### [What the task requires]
Whenever the word "computer" shows up in a line of the data, copy that line.

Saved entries
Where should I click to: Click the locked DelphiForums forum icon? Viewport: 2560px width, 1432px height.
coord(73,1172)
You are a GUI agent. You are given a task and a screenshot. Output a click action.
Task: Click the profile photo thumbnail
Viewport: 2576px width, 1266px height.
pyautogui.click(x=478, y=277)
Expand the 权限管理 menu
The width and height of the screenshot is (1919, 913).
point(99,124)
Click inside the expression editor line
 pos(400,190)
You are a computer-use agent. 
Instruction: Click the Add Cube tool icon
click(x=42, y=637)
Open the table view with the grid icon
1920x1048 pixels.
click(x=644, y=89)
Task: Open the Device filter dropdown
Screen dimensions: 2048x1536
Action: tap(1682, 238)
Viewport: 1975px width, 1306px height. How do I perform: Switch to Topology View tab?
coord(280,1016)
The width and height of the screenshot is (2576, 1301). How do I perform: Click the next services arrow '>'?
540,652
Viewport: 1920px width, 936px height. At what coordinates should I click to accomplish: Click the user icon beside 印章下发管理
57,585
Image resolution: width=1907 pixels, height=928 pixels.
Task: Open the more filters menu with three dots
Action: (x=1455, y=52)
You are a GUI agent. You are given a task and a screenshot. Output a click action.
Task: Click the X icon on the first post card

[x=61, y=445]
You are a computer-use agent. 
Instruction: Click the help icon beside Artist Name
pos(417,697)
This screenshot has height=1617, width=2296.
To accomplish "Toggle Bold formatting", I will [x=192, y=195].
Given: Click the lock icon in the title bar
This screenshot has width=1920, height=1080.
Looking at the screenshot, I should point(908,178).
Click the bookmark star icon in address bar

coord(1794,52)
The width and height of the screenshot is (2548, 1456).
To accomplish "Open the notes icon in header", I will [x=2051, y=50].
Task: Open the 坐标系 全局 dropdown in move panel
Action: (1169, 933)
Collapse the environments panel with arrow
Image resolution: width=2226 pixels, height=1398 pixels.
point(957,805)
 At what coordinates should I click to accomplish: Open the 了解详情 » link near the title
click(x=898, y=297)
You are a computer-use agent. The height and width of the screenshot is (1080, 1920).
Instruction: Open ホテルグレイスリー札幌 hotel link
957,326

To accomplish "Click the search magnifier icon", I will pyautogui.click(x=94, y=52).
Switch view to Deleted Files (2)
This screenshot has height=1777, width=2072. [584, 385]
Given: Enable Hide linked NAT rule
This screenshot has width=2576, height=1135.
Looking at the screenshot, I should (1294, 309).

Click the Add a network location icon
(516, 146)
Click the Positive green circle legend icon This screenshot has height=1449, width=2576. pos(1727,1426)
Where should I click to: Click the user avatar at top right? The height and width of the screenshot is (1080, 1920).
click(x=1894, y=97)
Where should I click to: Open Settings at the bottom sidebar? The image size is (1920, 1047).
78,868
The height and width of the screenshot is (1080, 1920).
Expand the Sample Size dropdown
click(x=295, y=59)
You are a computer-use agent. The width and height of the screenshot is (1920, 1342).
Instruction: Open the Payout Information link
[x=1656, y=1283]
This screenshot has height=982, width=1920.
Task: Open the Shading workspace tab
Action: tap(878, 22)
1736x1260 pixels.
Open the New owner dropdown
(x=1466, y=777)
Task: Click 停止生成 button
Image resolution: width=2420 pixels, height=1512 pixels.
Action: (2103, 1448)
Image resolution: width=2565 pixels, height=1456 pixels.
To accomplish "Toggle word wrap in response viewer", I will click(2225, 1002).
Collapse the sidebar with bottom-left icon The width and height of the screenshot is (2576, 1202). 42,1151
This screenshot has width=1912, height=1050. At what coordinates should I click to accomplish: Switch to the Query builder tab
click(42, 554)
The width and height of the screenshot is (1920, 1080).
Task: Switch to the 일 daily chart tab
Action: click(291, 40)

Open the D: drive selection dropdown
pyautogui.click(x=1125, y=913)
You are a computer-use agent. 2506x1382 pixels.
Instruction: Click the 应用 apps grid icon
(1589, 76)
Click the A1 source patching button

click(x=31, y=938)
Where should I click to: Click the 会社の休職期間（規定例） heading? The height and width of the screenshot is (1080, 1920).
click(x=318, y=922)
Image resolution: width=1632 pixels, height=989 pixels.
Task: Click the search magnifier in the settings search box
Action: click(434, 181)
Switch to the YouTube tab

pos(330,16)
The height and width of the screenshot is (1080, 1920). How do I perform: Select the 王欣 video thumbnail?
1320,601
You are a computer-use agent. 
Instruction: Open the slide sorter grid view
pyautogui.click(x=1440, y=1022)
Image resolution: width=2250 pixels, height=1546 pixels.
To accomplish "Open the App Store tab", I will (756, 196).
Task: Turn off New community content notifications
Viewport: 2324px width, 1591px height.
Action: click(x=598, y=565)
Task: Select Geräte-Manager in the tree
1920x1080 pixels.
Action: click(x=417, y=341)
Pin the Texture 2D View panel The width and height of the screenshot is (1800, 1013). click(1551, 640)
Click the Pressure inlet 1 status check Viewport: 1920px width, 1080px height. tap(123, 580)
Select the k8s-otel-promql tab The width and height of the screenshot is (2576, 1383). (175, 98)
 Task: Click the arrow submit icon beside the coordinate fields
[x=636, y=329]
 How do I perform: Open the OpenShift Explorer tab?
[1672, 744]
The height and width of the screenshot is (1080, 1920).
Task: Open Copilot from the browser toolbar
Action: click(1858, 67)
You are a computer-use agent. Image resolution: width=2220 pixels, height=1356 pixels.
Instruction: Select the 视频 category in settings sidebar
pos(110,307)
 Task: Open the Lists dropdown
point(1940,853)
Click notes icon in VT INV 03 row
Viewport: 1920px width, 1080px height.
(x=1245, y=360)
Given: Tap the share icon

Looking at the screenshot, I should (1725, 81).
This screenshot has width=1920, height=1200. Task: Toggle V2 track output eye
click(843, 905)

### [Response to the task]
You are a computer-use agent. 
You are a computer-use agent. 
You are a computer-use agent. The height and width of the screenshot is (1080, 1920).
You are a computer-use agent. The width and height of the screenshot is (1920, 1342).
You are a computer-use agent. 2506x1382 pixels.
You are a computer-use agent. 
You are a computer-use agent. Image resolution: width=2220 pixels, height=1356 pixels.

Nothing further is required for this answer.